2. Slide Window: Iterate through the string from index k to len(s) - 1. For each step:
   • Remove leftmost character: If the character s[i-k] (the one exiting the window) is a vowel, decrement current_vowel_count.
   • Add rightmost character: If the character s[i] (the one entering the window) is a vowel, increment current_vowel_count.
   • Update maximum: Update max_vowel_count = max(max_vowel_count, current_vowel_count).
3. Return max_vowel_count.

A helper function is_vowel(char) simplifies the vowel check.

Example explanation

s = "abciiidef", k = 3. Vowels: a, e, i, o, u.

1. Initial window (first k=3 characters): "abc"

   • Vowels: 'a', 'i'. current_vowel_count = 1. max_vowel_count = 1.

2. Slide window:

   • i = 3: window "bci" (remove 'a', add 'i')

     • Remove 'a': is_vowel('a') is true. current_vowel_count = 1 - 1 = 0.
     • Add 'i': is_vowel('i') is true. current_vowel_count = 0 + 1 = 1.
     • max_vowel_count = max(1, 1) = 1.

   • i = 4: window "cii" (remove 'b', add 'i')

     • Remove 'b': is_vowel('b') is false. current_vowel_count = 1.
     • Add 'i': is_vowel('i') is true. current_vowel_count = 1 + 1 = 2.
     • max_vowel_count = max(1, 2) = 2.

   • i = 5: window "iii" (remove 'c', add 'i')

     • Remove 'c': is_vowel('c') is false. current_vowel_count = 2.
     • Add 'i': is_vowel('i') is true. current_vowel_count = 2 + 1 = 3.
     • max_vowel_count = max(2, 3) = 3.

   • i = 6: window "iid" (remove 'i', add 'd')

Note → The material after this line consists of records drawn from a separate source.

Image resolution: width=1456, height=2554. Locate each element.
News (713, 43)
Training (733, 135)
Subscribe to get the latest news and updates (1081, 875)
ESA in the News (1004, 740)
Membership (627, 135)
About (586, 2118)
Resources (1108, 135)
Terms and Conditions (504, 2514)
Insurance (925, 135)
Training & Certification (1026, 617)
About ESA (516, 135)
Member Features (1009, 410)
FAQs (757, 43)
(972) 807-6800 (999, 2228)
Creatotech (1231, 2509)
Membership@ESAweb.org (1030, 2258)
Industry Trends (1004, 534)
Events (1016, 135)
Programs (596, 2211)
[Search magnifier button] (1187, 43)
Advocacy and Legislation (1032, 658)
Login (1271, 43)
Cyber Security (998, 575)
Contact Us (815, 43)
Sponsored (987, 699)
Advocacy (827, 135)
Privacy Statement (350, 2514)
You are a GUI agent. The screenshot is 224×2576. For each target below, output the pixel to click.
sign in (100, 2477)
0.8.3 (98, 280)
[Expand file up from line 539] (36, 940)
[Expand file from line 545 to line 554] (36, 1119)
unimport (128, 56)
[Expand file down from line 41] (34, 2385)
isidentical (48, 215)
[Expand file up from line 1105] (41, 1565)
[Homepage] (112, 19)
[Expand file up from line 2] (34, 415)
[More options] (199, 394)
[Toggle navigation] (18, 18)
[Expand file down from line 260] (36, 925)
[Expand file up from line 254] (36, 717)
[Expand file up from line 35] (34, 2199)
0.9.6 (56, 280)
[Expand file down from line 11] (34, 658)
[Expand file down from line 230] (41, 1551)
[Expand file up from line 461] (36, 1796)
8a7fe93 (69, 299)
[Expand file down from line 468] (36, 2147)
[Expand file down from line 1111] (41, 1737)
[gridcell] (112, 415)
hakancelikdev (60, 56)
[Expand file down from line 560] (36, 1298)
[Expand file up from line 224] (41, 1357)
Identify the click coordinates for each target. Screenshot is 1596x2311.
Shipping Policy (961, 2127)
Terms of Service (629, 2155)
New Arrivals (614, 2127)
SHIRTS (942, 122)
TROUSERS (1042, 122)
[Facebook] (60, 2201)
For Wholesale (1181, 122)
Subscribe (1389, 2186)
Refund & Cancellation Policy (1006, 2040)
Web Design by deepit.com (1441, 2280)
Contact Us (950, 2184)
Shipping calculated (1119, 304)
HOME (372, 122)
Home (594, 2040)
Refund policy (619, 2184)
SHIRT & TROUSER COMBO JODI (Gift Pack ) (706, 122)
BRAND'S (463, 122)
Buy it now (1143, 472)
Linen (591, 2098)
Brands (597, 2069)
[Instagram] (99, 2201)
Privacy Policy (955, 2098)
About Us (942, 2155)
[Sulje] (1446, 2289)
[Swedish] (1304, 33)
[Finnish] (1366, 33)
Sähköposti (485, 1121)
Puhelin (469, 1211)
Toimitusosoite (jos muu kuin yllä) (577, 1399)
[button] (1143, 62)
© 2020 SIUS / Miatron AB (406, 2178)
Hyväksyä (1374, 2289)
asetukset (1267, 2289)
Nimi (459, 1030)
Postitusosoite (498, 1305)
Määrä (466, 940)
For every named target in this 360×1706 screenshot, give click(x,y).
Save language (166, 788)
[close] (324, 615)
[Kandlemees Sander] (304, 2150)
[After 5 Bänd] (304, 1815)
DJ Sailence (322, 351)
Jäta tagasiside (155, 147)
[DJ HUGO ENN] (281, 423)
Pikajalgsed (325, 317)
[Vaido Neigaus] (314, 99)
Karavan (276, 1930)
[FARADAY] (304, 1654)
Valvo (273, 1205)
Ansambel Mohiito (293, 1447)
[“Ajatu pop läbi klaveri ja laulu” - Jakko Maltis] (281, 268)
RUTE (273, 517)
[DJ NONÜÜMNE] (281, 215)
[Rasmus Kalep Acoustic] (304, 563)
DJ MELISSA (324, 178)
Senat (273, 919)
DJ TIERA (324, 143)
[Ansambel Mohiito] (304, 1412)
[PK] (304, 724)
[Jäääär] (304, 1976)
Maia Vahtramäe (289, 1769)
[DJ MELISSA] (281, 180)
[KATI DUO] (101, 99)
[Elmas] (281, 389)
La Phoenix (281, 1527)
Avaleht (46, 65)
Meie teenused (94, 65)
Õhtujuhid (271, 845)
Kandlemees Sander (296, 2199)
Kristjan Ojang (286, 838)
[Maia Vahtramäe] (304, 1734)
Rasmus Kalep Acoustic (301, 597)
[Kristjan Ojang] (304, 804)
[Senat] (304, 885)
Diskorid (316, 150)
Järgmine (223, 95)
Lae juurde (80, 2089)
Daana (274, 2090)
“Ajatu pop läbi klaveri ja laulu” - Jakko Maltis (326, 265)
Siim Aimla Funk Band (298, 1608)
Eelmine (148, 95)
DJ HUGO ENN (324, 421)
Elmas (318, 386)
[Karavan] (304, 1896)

     • Remove 'i': is_vowel('i') is true. current_vowel_count = 3 - 1 = 2.
     • Add 'd': is_vowel('d') is false. current_vowel_count = 2.
     • max_vowel_count = max(3, 2) = 3.

   • ...and so on.

The maximum number of vowels found is 3.

Common mistakes candidates make

• Not using a fixed-size window: Attempting to use a variable-size window or brute-force check on all substrings, leading to O(N*k) or O(N^2) complexity.
• Incorrect vowel check: Simple typo or missing a vowel.
• Off-by-one errors in window movement: Incorrectly identifying the character to remove or add.

Interview preparation tip

For the Sliding Window String interview pattern, this problem is fundamental. Master the mechanism of maintaining counts or sums efficiently as the window slides. This pattern is very versatile and appears in many string and array problems.